What is a Master Naturalist anyway?” Well, the answer may depend on which one you talk to.
They’re all volunteers, but their interests range widely. Some really enjoy cleaning up area hiking trails, while others have fun looking for tiny critters in local creeks. Some like identifying and mapping native plants and wildlife in state parks. Others derive satisfaction from coaxing wildflowers to bloom in a meadow or cultivating native and other plants useful to early Ozark inhabitants.
However, they all love learning more about nature, while doing what they can to keep the natural state natural. And every fall they start hunting for more like-minded individuals.
The Foothills Chapter of the Arkansas Master Naturalists (FAMN) recently opened applications for a new class of volunteers for 2019, according to chapter president Larry Fliss.
The course for “Naturalists in Training” begins January 26 and concludes with graduation May 6. The application form and class schedule are available on this web page: (Scroll down to “FAMN.”)
FAMN members also organize purely recreational activities, such as hiking trips on area nature trails and float trips, he added.
Ongoing projects include monthly stream water monitoring. Stream team members evaluate local creeks by testing water chemistry and collecting and counting bugs and other critters in five different creeks and rivers.
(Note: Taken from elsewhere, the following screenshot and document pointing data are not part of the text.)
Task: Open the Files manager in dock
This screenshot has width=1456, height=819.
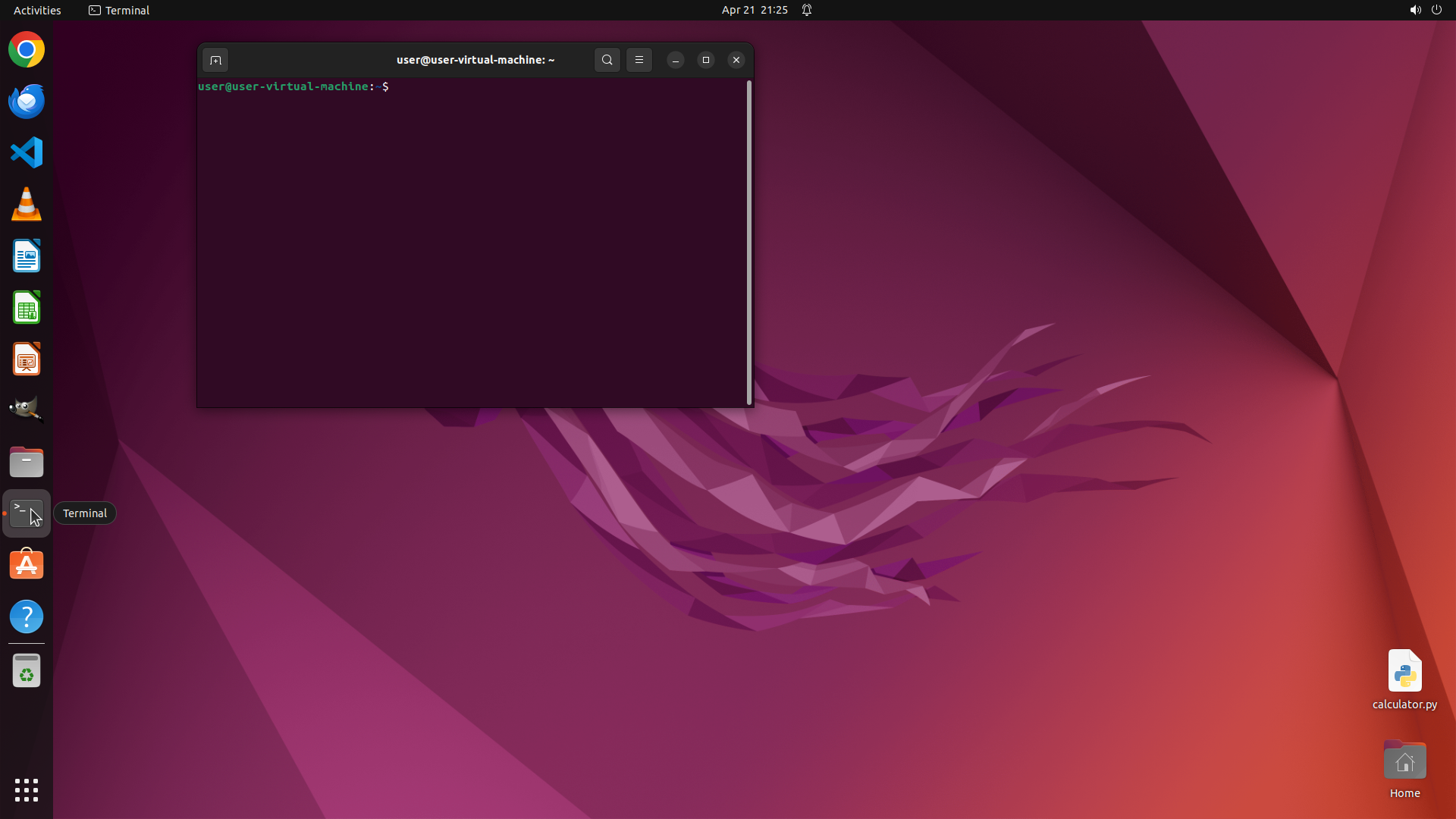Action: (27, 462)
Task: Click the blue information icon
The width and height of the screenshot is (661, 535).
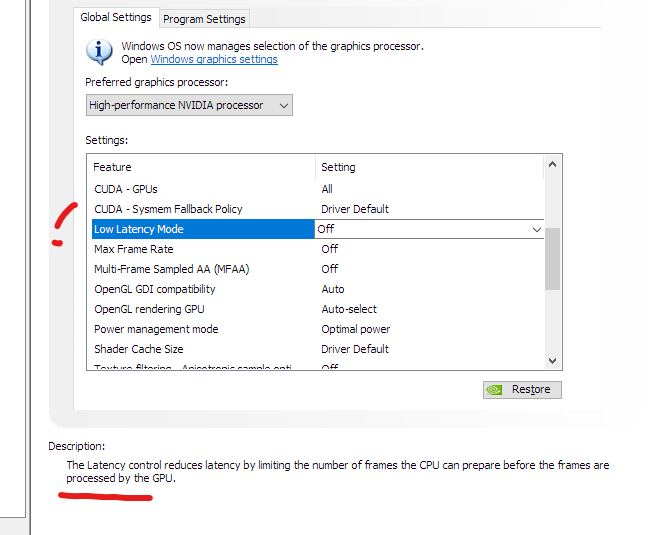Action: 99,52
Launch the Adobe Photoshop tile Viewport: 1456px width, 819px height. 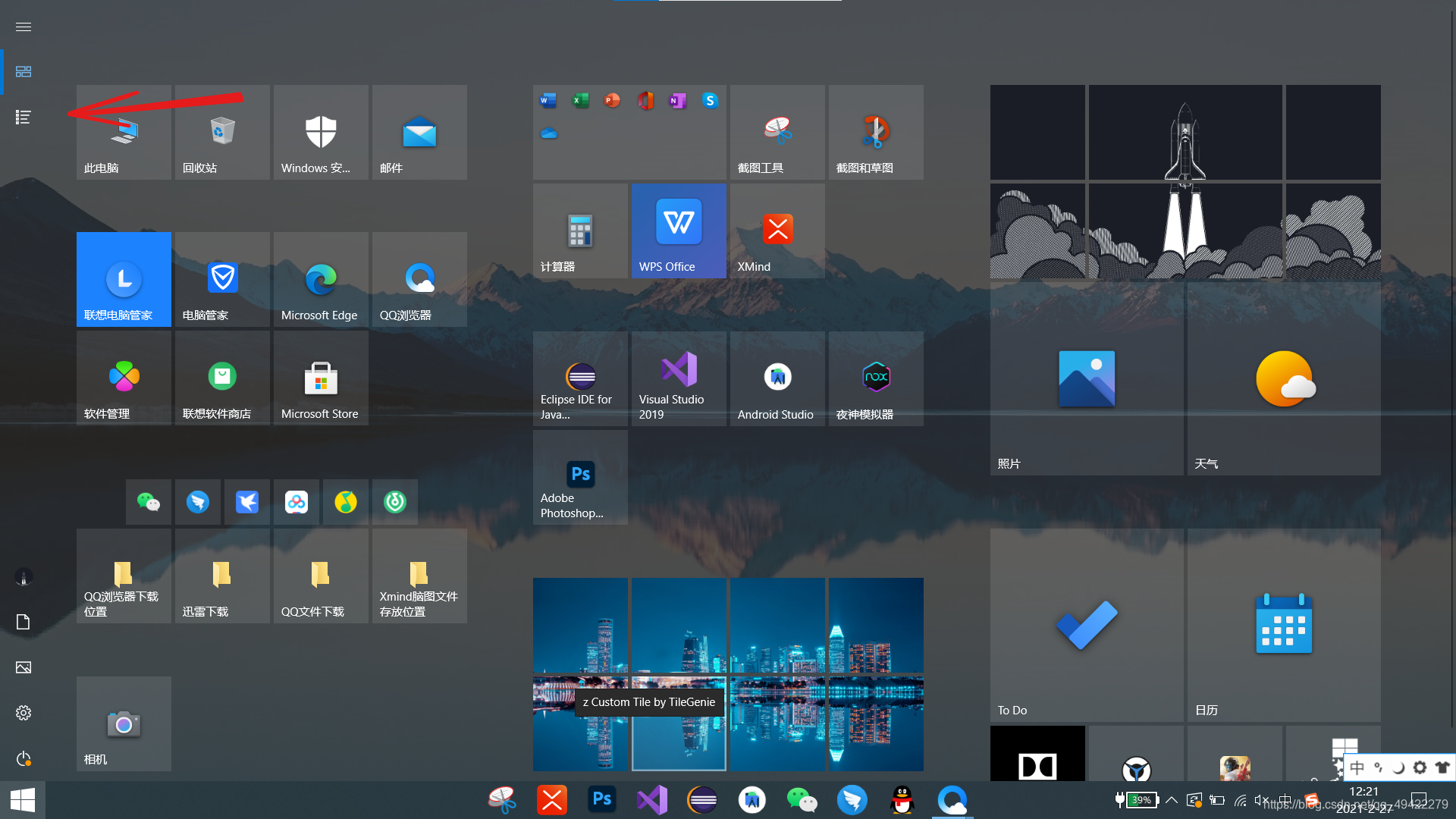tap(580, 477)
Another team has been identifying and mapping GPS locations of wild plants and animals. Their observations have been gathered in a database that nature lovers can search on the Internet.
“We host a variety of volunteer opportunities,” Fliss says, “and many of our members work on more than one team.”
New members’ classes begin January 21. Of the 80 hours offered, only 40 hours are required to become a certified Master Naturalist. The class is limited to 30 applicants, so Fliss urges interested persons to apply soon.